*What you should do*. Your answer must be an exact transcription of the data, with every picture omitted.

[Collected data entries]
+++
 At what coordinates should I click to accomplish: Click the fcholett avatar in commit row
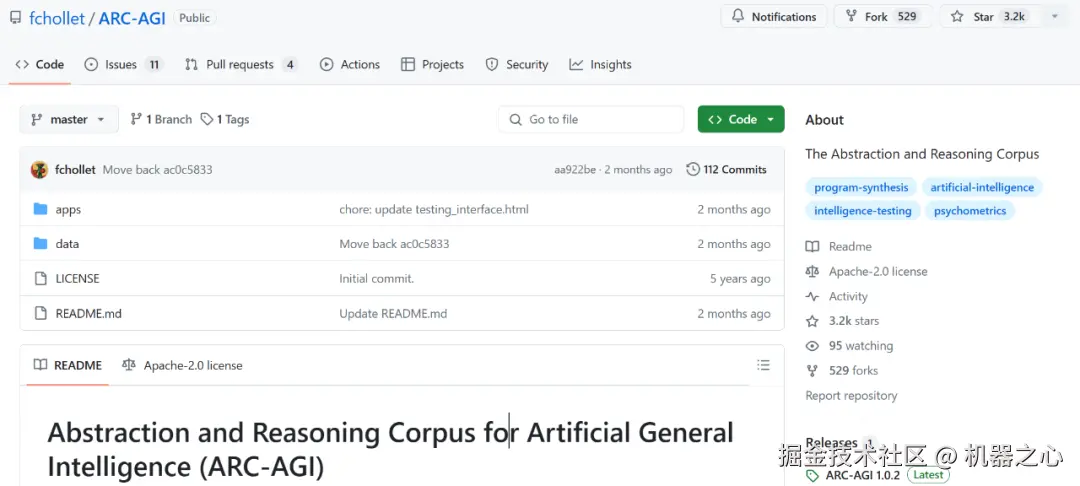tap(40, 170)
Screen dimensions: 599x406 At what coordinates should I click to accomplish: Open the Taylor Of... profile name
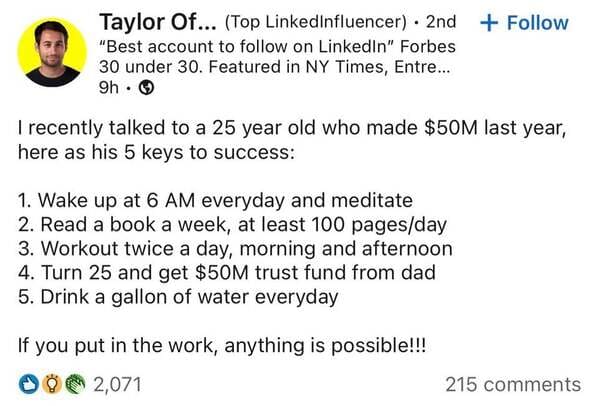(x=158, y=22)
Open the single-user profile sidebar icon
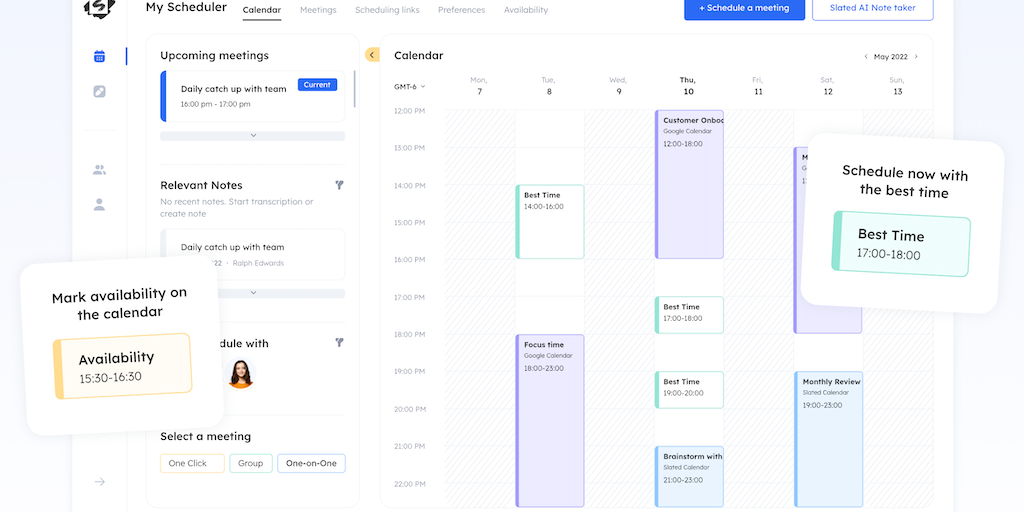The image size is (1024, 512). click(x=99, y=205)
+++
*Your solution*.
 At what coordinates should I click to accomplish: Click the fcholett avatar in commit row
tap(40, 170)
Screen dimensions: 599x406 At what coordinates should I click to accomplish: Open the Taylor Of... profile name
(x=158, y=22)
Open the single-user profile sidebar icon
The image size is (1024, 512). click(x=99, y=205)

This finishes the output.